When dieting and reducing calories, many people completely eliminate fat from their diets, but there are essential and beneficial fats that you should always maintain for your general health. Plus, the right fats can help you burn fat and retain muscle! Essential fatty acids (EFAs) do exactly that, especially if you find a quality formula delivering the perfect balance of health-building Omega-3, 6, and 9, as well as fat-burning and muscle-building CLA with EPA, DHA, and GLA.
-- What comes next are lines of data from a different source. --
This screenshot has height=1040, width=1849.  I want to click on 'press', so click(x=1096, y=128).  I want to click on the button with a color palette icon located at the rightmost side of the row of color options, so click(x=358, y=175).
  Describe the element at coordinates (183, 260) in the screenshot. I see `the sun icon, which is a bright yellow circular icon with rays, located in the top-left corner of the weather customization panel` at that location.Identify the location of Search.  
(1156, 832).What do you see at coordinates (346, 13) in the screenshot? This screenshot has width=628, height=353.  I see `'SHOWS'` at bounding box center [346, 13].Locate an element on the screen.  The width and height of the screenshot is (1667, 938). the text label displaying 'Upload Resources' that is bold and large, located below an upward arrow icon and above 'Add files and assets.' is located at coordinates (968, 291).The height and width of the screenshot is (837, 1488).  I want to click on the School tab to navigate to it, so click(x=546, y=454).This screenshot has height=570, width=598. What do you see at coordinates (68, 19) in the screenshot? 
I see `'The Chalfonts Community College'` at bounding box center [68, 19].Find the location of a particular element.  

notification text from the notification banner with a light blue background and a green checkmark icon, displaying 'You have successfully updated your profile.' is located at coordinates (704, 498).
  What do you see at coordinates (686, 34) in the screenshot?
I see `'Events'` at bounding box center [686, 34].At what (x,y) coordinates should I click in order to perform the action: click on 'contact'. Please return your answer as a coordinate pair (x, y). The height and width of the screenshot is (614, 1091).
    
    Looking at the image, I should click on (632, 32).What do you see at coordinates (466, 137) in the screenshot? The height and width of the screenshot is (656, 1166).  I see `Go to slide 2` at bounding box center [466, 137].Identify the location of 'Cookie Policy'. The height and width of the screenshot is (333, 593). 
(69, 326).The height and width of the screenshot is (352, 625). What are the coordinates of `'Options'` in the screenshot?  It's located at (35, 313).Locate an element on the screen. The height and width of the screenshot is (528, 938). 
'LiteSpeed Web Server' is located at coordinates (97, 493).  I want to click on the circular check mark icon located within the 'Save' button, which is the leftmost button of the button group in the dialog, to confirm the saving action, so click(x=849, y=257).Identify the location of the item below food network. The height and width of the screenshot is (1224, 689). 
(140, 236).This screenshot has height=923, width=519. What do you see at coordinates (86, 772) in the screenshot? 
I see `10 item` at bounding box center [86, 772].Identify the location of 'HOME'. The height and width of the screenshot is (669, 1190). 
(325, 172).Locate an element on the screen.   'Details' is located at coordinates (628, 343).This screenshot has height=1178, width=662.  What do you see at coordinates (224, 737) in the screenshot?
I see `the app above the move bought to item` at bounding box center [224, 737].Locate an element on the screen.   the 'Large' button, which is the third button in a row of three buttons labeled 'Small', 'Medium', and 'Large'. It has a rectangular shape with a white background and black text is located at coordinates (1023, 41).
Lastly, but often most important, energy, motivation, and the general drive to stay focused can be the showstoppers when it comes to any fat-burning program, but that’s especially true with Intermittent Fasting. When you’ve hit the wall and progress stops, or if you just need the drive to keep going and you want to see visible changes to your body on a regular basis, a quality fat burner with thermogenics and mood elevators can not only boost your metabolism, but it can give you the kick you need to push through those intense workouts. Plus, with the right fat-burning matrix, you’ll be able to see more results you’ve been working so hard to achieve.
Don’t Fear The Fast
Intermittent Fasting takes the fear out of the whole idea of fasting. Yes, you’ll go through periods of hunger that may be a challenge, but if you plan well as listed above, the advantages should be well worth the effort. If you’ve been struggling to shed those final pounds, or if you simply want to put your fat burning into hyperdrive, give one of these methods a try, and be absolutely certain to maximize your feeding periods with quality food and premium supplements that are guaranteed to deliver results.